When reviewing termination of parental rights cases, we recognize that termination of parental rights is an extreme remedy in derogation of the natural rights of the parents. Nevertheless, parental rights will not be enforced to the detriment or destruction of the health and well-being of the child. Crawford v. Dep't of Human Servs., 330 Ark. 152, 951 S.W.2d 310 (1997). Pursuant to Arkansas Code Annotated section 9-27-341(b)(3) (Repl. 2002), the facts warranting termination of parental rights must be proven by clear and convincing evidence. In reviewing the trial court's evaluation of the evidence, we will not reverse unless the trial court clearly erred in finding that the relevant facts were established by clear and convincing evidence. Anderson v. Douglas, 310 Ark. 633, 839 S.W.2d 196 (1992). Clear and convincing evidence is the degree of proof that will produce

in the fact-finder a firm conviction regarding the allegation sought to be established. Id. Furthermore, we will defer to the trial court's evaluation of the credibility of the witnesses. Crawford v. Dep't of Human Servs., supra.
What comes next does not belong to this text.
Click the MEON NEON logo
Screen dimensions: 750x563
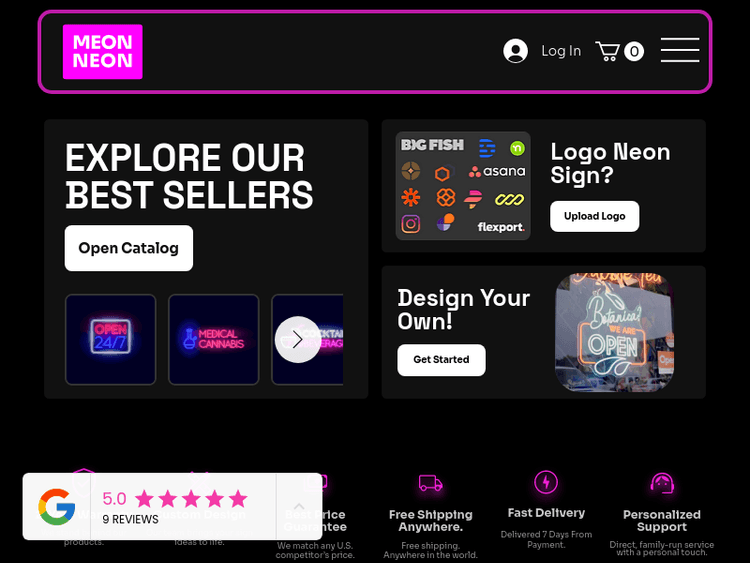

The stated intent of Arkansas Code Annotated section 9-27-341 (Repl 2002) is "to provide permanency in a juvenile's life in all instances where return of a juvenile to the family home is contrary to the juvenile's health, safety, or welfare, and it appears from the evidence that a return to the family home cannot be accomplished in a reasonable period of time[.]" Under section 9-27-341(b)(1)(a), termination of parental rights is permissible if there is an "appropriate permanency placement plan for the juvenile," and the trial court finds by clear and convincing evidence:

(A) That it is in the best interest of the juvenile, including consideration of the following factors:

(i) The likelihood that the juvenile will be adopted if the termination petition is granted; and

(ii) The potential harm, specifically addressing the effect on the health and safety of the child, caused by continuing contact with the parent, parents, or putative parent or parents;

(B) Of one (1) or more of the following grounds:

. . . .

(i) A parent has abandoned the juvenile;

. . . .

(ii) (4 ) Have had his or her parental rights involuntarily terminated as to a sibling of the child.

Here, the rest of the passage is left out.